## [Exercise details]
Copy word for word, please, the lines of the entries below running from the one containing "Chemistry (368, 73)" to the one containing "United Kingdoms (371, 2101)", both ends included.

## [Records provided]
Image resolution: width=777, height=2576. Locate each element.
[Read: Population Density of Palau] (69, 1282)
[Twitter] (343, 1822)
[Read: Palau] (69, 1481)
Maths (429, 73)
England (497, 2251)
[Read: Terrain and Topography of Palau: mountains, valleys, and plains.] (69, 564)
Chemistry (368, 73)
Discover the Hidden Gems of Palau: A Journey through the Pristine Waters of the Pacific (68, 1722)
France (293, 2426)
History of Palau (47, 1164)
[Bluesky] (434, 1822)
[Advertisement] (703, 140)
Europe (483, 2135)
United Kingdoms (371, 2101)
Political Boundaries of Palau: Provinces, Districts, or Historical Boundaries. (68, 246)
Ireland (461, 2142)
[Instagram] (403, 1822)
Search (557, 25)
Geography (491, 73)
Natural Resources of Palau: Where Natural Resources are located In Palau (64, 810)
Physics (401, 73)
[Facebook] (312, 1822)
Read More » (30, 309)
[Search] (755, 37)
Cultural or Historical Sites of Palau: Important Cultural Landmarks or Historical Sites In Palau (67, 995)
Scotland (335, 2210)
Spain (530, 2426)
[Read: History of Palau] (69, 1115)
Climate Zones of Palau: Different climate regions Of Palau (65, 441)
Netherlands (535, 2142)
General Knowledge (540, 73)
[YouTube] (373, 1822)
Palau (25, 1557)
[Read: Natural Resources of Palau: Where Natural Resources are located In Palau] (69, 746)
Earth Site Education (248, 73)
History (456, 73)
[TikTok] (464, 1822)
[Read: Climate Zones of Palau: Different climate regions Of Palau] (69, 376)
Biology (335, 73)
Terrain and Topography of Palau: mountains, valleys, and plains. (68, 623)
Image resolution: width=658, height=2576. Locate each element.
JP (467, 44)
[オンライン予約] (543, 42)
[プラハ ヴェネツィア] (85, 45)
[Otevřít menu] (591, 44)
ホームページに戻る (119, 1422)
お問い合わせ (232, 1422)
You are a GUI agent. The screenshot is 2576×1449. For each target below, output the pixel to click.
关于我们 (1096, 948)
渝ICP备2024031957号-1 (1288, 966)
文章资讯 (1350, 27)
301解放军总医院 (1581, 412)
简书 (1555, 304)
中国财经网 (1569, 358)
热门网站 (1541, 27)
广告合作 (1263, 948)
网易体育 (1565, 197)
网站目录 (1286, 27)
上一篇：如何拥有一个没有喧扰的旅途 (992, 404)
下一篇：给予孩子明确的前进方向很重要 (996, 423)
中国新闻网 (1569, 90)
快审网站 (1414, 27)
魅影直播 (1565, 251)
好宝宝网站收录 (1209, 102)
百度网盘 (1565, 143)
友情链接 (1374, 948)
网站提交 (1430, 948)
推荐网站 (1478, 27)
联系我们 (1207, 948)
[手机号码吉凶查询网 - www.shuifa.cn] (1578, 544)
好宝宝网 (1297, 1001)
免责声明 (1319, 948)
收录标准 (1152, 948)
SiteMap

## [Reply]
Chemistry (368, 73)
Discover the Hidden Gems of Palau: A Journey through the Pristine Waters of the Pacific (68, 1722)
France (293, 2426)
History of Palau (47, 1164)
[Bluesky] (434, 1822)
[Advertisement] (703, 140)
Europe (483, 2135)
United Kingdoms (371, 2101)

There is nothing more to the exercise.